===== Dataset content =====

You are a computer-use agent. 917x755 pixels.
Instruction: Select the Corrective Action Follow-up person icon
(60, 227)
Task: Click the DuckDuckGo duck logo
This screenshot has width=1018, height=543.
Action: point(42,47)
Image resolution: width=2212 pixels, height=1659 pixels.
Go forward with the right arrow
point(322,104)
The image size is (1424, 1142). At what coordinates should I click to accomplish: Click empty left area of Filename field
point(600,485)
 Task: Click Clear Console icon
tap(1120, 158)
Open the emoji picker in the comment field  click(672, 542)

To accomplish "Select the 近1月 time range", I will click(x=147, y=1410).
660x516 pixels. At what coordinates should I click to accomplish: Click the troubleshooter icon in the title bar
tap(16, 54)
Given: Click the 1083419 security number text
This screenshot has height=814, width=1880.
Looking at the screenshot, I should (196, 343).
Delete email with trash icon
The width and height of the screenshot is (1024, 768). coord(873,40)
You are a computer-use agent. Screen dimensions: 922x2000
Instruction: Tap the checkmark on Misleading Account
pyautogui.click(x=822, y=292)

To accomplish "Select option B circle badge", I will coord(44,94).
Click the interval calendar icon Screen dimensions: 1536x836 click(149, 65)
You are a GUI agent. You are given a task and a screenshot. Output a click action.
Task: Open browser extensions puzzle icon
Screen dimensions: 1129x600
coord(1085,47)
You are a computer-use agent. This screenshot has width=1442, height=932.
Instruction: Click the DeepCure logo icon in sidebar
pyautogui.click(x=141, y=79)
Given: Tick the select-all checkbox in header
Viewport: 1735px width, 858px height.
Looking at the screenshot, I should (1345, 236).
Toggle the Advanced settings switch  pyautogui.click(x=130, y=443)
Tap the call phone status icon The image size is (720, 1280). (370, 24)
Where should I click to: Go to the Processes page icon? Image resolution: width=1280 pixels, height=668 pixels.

=====

- [Exercise description]
Using the entries above, return each line that includes the word "resolution".

- [Reply]
Image resolution: width=2212 pixels, height=1659 pixels.
Where should I click to: Go to the Processes page icon? Image resolution: width=1280 pixels, height=668 pixels.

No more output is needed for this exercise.